東京都足立区にある首都高6号三郷線の「加平出入口」はグルグルと渦巻く特異なランプ構造です。こんな形になったのは都内ならではの理由にあるそうです。

二重渦巻き構造が左右に2つ

 東京都足立区にある、首都高6号三郷線の「加平出入口」。この出入口のランプは特異な構造で、蝶が蜜を吸う口のようにグルグルと渦巻きながら、地上と高架をつないでいるのです。


東京都足立区の首都高6号三郷線の加平出入口(画像:Google Earth)。

 首都高の出入口の多くは、高架の本線と地上をつなぐ単純なスロープ型で、「西方面から出る・西方面へ入る」のように片側を向いていますが、この加平出入口は上下線で出入りができる珍しい「フルIC」の構造です。

「渦巻きランプ」は首都高の東西に計2つあり、西側は環七通り東行き、東側は西行きの車線と接続するようになっています。それぞれ「出口ランプ」が内側、「入口ランプ」が外側の二重構造になっています。

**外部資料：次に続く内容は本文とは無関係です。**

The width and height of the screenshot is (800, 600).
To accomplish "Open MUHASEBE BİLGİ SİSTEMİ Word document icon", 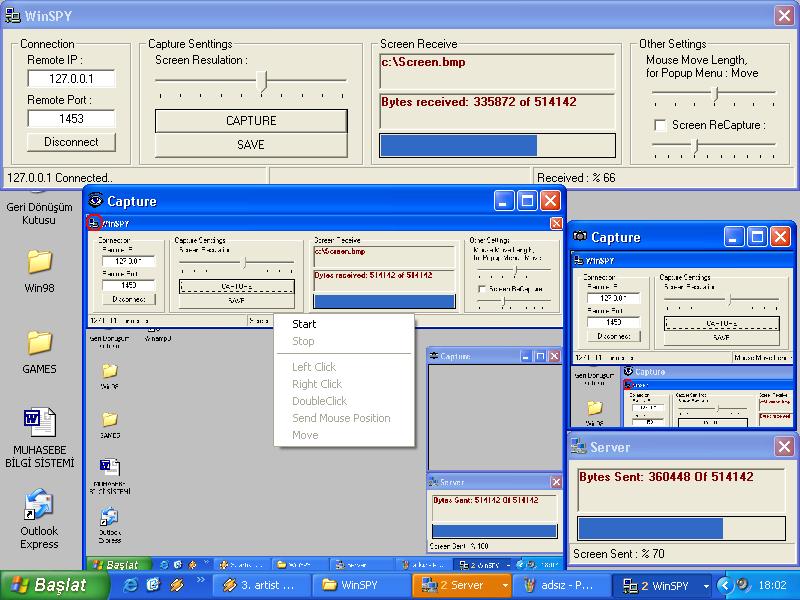I will pyautogui.click(x=40, y=421).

 葛飾方面から来た車(環七の西行き)が外環道方面(三郷線北行き)に行く場合、ぐるっと一周して料金所、さらに半周して本線へ右側から合流することになります。ドライブする上では路面標示や案内標識に従って進めば迷うことはありませんが、あらかじめ動線を把握しようとすると、なかなか複雑で厄介です。

 外観デザインも特異で、渦巻き部の橋桁は丸柱とアーチ窓の連続で支えられており、古代ローマの円形闘技場「コロッセオ」を彷彿とさせます。

なぜこんな「ダブル渦巻き」になった?

 このような「渦巻きランプ」は2010(平成18)年に開通した大橋JCT(C2中央環状線・3号渋谷線)が有名ですが、加平出入口の開通は1985(昭和60)年。つまり、首都高にいくつかあるこの種の構造の「元祖」と言ってもいいでしょう。

 では、なぜこの構造が採用されることになったのでしょうか。首都高は「他の出入口とは異なり、1つの入口から首都高の上下線へ合流していく構造のため、高架下を駆け上がるシンプルなランプにできません」と話します。都内であり用地取得を最小限に抑える必要があることから、動線を1か所にまとめた円形立体ループ状になったとのことです。

 さらに、接続するのが環七通りという交通量の多い道路なので、首都高へ出入りするのに右折待ちがあると渋滞の原因になります。そこでランプを2か所設け、それぞれ環七通りの東行き・東行きを担当させることで、どの交通も左折でスムーズに分岐・合流することができるわけです。